- [Information provided]:
******

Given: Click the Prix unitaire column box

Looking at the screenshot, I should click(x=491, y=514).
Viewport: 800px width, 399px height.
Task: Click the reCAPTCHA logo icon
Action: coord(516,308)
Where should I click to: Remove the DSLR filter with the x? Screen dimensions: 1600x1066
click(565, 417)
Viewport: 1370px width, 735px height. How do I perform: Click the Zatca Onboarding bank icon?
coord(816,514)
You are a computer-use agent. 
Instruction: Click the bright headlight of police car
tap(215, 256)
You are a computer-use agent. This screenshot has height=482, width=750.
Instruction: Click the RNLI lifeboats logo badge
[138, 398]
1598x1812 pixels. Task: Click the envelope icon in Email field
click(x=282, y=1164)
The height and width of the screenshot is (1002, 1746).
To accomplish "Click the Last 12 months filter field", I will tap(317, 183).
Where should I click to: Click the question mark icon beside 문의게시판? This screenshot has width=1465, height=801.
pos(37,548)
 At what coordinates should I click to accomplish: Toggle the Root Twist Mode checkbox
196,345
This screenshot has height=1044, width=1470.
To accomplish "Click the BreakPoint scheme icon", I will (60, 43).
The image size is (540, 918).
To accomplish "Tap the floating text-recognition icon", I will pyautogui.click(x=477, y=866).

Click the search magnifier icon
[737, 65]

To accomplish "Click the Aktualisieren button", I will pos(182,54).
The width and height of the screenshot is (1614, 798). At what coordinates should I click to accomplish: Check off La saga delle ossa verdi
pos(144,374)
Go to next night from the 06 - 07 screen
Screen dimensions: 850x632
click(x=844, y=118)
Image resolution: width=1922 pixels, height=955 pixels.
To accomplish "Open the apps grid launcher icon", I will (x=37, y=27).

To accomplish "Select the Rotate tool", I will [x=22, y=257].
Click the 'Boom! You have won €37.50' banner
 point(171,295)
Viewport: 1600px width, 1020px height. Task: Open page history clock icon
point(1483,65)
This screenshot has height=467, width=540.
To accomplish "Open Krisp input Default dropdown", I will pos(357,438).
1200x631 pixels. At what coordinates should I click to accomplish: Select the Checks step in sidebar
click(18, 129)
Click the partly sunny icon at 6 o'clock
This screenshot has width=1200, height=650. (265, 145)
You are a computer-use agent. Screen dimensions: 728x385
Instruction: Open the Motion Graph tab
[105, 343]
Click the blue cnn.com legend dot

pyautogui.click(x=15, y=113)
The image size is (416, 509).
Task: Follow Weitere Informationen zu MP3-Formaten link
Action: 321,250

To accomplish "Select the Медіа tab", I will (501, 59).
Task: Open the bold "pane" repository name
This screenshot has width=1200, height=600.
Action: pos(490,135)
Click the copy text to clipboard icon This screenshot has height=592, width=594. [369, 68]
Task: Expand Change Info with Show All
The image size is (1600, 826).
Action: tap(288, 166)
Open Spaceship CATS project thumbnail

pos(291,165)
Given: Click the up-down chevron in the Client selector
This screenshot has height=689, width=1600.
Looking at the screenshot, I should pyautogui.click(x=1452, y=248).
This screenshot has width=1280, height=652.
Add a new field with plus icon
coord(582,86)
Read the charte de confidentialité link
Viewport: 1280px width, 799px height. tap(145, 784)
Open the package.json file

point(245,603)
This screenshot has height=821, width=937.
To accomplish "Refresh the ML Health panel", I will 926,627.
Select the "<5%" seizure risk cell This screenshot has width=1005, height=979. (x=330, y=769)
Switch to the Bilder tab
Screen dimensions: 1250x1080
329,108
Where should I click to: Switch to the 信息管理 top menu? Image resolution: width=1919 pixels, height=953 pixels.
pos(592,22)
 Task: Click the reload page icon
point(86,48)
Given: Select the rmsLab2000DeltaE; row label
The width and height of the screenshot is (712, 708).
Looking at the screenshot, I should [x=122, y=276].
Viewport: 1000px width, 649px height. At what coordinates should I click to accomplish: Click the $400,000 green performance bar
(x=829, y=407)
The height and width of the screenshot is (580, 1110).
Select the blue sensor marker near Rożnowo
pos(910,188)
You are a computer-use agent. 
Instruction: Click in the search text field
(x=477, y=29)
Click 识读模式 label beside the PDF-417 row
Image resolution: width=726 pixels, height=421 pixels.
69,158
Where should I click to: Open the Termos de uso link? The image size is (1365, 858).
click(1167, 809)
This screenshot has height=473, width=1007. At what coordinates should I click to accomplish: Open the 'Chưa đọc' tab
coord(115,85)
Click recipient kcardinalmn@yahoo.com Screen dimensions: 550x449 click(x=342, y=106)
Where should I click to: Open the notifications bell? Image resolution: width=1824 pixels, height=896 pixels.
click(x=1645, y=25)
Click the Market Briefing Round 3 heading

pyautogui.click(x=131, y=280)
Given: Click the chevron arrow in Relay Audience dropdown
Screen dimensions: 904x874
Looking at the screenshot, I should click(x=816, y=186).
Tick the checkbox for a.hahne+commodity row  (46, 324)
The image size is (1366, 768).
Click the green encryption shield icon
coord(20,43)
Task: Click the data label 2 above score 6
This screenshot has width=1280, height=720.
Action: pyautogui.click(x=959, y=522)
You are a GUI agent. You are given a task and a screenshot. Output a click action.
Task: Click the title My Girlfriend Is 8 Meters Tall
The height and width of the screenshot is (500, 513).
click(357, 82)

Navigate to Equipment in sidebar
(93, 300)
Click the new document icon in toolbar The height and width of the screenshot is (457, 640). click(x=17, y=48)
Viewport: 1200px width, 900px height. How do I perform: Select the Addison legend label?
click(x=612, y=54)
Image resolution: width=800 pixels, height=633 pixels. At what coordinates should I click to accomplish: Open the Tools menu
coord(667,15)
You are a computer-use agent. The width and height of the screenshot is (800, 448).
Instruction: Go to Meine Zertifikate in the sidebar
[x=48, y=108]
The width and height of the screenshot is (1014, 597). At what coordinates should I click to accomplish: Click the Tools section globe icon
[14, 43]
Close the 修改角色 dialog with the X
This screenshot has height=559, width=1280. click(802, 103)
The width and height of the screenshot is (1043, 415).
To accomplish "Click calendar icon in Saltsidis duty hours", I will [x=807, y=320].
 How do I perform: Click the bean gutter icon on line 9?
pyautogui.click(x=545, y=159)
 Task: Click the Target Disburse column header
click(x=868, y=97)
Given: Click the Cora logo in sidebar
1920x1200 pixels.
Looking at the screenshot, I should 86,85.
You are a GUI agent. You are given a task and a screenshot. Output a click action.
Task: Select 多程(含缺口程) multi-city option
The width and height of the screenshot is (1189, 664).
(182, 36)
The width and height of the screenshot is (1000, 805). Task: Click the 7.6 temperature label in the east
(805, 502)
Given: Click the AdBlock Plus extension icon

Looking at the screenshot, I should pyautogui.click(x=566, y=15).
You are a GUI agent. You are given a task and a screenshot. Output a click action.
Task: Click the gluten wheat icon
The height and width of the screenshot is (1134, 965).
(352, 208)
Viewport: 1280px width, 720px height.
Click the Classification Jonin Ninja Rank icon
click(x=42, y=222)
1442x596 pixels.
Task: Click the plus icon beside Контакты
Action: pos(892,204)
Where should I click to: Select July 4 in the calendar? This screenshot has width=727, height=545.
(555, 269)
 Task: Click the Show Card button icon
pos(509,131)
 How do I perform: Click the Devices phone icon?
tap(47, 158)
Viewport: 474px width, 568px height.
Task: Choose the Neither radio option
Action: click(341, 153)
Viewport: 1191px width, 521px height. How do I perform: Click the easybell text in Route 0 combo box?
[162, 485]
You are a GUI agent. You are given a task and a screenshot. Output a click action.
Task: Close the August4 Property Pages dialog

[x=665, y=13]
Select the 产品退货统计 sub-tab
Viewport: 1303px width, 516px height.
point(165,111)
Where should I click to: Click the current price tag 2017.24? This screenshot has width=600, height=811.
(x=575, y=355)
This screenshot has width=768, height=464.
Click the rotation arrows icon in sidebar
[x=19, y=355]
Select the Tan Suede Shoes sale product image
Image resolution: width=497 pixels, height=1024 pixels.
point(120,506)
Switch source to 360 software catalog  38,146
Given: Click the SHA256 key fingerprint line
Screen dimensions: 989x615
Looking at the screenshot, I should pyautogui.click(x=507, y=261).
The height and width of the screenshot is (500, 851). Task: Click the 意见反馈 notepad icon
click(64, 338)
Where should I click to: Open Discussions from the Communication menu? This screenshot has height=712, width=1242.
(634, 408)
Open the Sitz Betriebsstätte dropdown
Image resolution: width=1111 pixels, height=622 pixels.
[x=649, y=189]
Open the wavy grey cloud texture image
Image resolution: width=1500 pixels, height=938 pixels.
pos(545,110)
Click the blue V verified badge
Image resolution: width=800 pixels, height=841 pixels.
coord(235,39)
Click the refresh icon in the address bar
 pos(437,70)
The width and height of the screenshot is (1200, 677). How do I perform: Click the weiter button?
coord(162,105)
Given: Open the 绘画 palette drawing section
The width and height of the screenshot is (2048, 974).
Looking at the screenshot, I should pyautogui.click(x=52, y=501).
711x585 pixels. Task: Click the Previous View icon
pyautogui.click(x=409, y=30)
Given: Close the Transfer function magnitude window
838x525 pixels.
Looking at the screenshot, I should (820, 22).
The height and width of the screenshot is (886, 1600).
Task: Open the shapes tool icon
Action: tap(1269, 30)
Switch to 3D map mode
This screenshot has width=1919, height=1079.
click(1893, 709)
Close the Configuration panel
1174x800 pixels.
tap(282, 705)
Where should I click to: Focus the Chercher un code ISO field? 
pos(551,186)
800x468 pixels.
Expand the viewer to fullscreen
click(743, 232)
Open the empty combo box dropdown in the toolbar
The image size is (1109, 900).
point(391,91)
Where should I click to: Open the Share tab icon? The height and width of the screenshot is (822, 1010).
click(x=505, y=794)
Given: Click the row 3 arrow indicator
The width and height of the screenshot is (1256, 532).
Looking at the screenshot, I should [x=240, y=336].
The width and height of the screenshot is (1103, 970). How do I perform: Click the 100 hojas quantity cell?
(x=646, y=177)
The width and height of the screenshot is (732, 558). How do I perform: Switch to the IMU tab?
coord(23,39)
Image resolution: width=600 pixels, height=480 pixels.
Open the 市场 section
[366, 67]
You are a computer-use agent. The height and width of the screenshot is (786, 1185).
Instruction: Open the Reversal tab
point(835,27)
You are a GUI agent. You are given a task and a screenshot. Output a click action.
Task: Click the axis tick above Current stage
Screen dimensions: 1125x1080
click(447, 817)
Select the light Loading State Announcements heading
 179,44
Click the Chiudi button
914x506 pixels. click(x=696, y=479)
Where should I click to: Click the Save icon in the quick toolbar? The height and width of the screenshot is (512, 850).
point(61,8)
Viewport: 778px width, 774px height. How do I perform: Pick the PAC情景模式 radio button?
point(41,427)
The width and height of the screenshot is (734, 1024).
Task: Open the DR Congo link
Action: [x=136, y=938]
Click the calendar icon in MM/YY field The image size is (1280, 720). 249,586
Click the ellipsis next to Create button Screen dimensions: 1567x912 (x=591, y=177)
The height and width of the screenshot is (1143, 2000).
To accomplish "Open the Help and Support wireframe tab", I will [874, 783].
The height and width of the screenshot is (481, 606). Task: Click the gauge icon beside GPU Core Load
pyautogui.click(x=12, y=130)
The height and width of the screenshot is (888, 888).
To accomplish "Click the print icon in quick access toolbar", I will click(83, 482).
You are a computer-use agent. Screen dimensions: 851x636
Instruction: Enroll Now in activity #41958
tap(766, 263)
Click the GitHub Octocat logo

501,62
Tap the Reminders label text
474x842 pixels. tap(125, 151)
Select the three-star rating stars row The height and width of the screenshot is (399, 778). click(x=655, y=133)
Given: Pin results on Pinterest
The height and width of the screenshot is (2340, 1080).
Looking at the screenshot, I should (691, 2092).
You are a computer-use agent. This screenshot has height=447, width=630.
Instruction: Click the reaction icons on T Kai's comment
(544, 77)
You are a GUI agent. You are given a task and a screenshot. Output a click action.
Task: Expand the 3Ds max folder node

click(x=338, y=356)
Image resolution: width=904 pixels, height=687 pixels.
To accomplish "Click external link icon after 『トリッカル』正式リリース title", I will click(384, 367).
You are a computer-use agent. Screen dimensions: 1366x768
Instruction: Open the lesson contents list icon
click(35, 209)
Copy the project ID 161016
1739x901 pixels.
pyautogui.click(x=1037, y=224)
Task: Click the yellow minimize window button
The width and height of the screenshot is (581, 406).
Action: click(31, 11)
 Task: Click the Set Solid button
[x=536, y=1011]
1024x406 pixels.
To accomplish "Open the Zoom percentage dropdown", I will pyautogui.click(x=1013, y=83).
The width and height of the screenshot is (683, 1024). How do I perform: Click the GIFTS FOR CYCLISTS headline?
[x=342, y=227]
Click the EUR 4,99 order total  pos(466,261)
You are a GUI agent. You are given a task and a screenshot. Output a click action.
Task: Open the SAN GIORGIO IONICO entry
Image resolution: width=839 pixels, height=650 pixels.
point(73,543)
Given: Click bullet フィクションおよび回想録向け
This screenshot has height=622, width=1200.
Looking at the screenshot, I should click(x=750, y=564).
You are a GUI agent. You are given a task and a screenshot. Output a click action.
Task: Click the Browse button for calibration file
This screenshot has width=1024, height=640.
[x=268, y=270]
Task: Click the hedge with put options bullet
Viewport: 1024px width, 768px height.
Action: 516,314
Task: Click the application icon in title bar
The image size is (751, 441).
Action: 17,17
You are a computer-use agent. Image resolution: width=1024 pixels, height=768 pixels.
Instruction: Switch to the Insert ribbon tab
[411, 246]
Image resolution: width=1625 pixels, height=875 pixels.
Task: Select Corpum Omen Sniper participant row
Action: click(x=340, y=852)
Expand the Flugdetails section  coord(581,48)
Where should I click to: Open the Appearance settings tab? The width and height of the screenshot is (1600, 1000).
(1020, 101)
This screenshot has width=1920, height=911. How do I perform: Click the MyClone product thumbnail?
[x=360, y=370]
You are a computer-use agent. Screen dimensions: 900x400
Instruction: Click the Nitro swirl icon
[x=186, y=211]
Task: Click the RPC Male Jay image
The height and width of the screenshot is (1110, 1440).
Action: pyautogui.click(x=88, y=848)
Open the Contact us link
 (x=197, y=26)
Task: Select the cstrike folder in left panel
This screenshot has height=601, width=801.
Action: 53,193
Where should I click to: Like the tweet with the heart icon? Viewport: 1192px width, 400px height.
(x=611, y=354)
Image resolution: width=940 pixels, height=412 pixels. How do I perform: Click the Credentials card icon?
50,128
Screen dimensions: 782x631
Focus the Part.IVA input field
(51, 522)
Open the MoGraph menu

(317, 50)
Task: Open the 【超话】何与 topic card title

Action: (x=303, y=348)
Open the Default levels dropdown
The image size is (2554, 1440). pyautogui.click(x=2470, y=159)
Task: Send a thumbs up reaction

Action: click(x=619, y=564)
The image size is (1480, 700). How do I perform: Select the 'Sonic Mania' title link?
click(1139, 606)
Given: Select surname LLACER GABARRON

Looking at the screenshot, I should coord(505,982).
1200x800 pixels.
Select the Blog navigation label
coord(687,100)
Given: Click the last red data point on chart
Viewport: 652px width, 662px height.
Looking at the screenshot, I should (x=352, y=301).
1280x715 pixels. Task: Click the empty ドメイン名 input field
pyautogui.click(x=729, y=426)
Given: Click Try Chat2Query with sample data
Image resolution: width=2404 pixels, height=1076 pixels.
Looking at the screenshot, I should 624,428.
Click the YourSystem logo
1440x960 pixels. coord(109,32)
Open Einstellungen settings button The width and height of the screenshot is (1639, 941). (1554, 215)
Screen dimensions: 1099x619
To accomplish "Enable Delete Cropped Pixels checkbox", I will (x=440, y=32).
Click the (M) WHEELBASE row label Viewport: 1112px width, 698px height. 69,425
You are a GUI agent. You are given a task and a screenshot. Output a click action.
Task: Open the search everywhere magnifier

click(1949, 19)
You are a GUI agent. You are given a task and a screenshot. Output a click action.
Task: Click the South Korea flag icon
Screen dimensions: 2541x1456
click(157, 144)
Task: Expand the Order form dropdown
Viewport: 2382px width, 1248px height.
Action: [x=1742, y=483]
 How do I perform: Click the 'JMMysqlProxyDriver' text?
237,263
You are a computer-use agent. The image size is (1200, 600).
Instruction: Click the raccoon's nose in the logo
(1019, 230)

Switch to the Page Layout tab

******

- [Exercise]: Work out how many lines of the entries contain the word "panel", and answer with that number alone.

- [Response to this exercise]: 3